Documentation ¶
Overview ¶
The charset package implements translation between character sets. It uses Unicode as the intermediate representation. Because it can be large, the character set data is separated from the charset package. It can be embedded in the Go executable by importing the data package:
import _ "code.google.com/p/go-charset/data"
It can also made available in a data directory (by settting CharsetDir).
Index ¶
- Variables
- func Names() []string
- func NewReader(charset string, r io.Reader) (io.Reader, error)
- func NewTranslatingReader(r io.Reader, tr Translator) io.Reader
- func NewTranslatingWriter(w io.Writer, tr Translator) io.WriteCloser
- func NewWriter(charset string, w io.Writer) (io.WriteCloser, error)
- func NormalizedName(s string) string
- func Register(factory Factory)
- func RegisterDataFile(name string, open func() (io.ReadCloser, error))
- type Charset
- type Factory
- type Translator
Examples ¶
Constants ¶
This section is empty.
Variables ¶
var CharsetDir = "/usr/local/lib/go-charset/datafiles"

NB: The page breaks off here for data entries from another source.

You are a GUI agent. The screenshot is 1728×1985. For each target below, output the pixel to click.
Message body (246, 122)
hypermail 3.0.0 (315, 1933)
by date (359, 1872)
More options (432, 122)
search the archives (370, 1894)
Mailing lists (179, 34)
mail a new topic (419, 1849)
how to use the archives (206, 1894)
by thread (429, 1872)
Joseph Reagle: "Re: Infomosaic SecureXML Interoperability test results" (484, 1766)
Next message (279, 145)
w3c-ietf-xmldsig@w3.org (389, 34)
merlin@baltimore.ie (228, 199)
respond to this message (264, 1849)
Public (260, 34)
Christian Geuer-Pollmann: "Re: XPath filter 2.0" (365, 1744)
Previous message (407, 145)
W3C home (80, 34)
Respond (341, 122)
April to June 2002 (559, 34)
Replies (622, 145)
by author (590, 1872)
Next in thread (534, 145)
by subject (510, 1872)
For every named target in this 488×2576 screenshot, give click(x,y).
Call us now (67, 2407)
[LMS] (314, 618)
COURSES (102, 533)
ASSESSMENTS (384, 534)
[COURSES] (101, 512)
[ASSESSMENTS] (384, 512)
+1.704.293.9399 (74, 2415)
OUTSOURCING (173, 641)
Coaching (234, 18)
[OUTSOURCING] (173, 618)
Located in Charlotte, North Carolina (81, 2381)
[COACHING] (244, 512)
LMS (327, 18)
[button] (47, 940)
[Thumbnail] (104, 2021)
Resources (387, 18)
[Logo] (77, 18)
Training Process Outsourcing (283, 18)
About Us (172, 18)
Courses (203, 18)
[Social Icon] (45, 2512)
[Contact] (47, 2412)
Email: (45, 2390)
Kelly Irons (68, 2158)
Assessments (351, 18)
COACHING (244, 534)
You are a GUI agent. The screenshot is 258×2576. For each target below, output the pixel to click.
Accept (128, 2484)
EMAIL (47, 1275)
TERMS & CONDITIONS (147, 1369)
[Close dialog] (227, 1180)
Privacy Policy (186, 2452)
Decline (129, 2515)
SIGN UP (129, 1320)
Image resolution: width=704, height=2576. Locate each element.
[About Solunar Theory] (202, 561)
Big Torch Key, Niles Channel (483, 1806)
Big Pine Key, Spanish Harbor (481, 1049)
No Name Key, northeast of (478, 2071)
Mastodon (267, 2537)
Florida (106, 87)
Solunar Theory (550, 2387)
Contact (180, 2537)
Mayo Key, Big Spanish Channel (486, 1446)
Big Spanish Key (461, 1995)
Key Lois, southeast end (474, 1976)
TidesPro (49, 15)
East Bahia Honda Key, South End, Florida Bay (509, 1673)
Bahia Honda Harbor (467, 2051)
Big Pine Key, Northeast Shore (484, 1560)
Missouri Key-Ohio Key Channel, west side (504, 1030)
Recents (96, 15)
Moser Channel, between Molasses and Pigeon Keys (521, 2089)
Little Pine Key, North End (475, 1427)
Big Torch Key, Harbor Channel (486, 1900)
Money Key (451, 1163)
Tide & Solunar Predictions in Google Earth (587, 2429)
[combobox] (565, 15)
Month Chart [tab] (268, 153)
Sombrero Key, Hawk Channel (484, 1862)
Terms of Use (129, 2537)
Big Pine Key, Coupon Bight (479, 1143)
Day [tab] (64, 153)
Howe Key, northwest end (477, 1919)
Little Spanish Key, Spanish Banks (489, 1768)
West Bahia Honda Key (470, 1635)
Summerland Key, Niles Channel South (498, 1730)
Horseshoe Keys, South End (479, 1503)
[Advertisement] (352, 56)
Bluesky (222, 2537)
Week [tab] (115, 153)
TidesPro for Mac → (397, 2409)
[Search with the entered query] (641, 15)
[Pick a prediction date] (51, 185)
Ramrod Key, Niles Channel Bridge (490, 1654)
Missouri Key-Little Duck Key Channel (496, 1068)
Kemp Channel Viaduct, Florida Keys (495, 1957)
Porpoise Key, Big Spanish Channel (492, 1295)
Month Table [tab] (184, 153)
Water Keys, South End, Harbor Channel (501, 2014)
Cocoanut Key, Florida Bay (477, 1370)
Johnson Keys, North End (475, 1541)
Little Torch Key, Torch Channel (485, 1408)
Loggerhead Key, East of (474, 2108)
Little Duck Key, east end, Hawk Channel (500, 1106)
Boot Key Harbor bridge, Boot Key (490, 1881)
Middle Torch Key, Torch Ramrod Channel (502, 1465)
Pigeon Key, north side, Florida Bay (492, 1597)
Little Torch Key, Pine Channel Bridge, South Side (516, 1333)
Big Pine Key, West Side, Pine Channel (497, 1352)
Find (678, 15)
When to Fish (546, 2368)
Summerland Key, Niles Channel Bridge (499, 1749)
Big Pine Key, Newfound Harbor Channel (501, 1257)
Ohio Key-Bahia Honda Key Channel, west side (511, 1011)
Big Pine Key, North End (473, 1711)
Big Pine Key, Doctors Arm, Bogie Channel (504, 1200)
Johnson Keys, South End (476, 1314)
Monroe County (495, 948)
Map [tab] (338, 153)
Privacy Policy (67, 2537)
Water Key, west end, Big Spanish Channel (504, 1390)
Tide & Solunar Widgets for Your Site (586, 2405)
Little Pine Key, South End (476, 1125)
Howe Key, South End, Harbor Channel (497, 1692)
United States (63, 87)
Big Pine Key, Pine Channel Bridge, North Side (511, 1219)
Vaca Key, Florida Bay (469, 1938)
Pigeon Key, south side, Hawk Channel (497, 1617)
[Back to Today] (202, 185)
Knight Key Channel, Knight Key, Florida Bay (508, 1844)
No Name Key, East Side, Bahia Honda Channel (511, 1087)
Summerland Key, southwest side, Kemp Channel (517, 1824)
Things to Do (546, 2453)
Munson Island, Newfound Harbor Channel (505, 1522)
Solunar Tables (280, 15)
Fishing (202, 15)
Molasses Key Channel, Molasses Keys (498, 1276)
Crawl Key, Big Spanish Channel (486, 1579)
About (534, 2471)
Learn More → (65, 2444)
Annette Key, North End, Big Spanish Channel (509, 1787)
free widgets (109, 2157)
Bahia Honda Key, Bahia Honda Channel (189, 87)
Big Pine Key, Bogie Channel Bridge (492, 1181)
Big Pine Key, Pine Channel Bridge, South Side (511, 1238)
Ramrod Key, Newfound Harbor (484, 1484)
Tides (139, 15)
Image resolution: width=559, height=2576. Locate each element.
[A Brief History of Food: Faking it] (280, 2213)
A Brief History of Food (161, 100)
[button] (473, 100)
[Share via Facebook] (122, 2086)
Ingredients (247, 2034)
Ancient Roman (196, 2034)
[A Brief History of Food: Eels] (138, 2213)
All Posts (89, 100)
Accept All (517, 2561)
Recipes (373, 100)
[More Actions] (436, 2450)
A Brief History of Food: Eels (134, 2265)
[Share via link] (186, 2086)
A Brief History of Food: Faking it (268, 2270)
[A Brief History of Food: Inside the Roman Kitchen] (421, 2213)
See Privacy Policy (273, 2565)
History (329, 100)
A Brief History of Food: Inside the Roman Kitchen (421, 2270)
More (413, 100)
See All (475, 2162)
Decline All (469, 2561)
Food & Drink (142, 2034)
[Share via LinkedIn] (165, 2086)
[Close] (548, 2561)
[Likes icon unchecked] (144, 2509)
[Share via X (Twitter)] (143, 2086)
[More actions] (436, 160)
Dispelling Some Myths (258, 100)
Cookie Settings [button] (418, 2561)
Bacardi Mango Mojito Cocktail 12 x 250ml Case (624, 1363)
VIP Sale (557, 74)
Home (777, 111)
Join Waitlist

CharsetDir gives the location of the default data file directory. This directory will be used for files with names that have not been registered with RegisterDataFile.
Functions ¶
func Names ¶
func Names() []string
Names returns the canonical names of all supported character sets, in alphabetical order.
func NewReader ¶
NewReader returns a new Reader that translates from the named character set to UTF-8 as it reads r.
Example ¶
package main import ( "fmt" "github.com/mjibson/goread/_third_party/code.google.com/p/go-charset/charset" "io/ioutil" "log" "strings" _ "github.com/mjibson/goread/_third_party/code.google.com/p/go-charset/data" ) func main() { r, err := charset.NewReader("latin1", strings.NewReader("\xa35 for Pepp\xe9")) if err != nil { log.Fatal(err) } result, err := ioutil.ReadAll(r) if err != nil { log.Fatal(err) } fmt.Printf("%s\n", result) }
Output: £5 for Peppé
func NewTranslatingReader ¶
func NewTranslatingReader(r io.Reader, tr Translator) io.Reader
NewTranslatingReader returns a new Reader that translates data using the given Translator as it reads r.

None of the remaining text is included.